→ Task requirements:
Starting with the line that contains "Subscribe (1094, 35)" and stopping after the line that contains "Bags & Totes (71, 42)", return each line below exactly as written, with no others.

→ Provided information:

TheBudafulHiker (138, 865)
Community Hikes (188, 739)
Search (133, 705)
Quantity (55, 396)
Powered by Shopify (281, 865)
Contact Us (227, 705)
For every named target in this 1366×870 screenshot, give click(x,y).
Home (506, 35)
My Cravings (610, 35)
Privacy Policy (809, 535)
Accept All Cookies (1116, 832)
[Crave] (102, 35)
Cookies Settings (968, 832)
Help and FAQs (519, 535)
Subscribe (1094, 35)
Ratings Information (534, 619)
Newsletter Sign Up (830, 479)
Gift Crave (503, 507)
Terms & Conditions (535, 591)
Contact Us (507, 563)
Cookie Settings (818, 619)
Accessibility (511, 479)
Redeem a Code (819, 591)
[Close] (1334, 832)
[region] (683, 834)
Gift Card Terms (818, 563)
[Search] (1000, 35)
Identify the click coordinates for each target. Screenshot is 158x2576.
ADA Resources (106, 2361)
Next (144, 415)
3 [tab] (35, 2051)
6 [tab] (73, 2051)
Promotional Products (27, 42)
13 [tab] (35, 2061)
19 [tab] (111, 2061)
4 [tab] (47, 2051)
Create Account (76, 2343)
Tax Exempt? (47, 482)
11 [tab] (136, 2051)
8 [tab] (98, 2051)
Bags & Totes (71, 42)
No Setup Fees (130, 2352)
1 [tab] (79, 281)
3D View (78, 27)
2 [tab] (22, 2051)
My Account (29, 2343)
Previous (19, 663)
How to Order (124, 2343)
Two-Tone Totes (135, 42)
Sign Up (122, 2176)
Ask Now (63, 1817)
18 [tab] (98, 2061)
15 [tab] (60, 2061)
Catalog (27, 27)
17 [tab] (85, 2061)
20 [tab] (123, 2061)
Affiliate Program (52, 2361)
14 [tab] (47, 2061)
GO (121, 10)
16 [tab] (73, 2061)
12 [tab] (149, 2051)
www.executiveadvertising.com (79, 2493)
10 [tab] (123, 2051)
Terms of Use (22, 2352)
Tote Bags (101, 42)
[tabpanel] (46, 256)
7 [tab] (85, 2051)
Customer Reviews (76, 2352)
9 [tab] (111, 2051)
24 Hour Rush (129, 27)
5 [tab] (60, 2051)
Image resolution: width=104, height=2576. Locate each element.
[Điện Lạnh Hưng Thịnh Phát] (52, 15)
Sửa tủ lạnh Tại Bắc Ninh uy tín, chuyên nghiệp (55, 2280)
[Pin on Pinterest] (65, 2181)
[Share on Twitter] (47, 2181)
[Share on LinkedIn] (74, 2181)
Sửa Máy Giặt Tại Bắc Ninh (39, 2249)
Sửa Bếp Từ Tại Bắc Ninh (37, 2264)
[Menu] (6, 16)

→ Finished exercise:
Subscribe (1094, 35)
Ratings Information (534, 619)
Newsletter Sign Up (830, 479)
Gift Crave (503, 507)
Terms & Conditions (535, 591)
Contact Us (507, 563)
Cookie Settings (818, 619)
Accessibility (511, 479)
Redeem a Code (819, 591)
[Close] (1334, 832)
[region] (683, 834)
Gift Card Terms (818, 563)
[Search] (1000, 35)
Identify the click coordinates for each target. Screenshot is 158x2576.
ADA Resources (106, 2361)
Next (144, 415)
3 [tab] (35, 2051)
6 [tab] (73, 2051)
Promotional Products (27, 42)
13 [tab] (35, 2061)
19 [tab] (111, 2061)
4 [tab] (47, 2051)
Create Account (76, 2343)
Tax Exempt? (47, 482)
11 [tab] (136, 2051)
8 [tab] (98, 2051)
Bags & Totes (71, 42)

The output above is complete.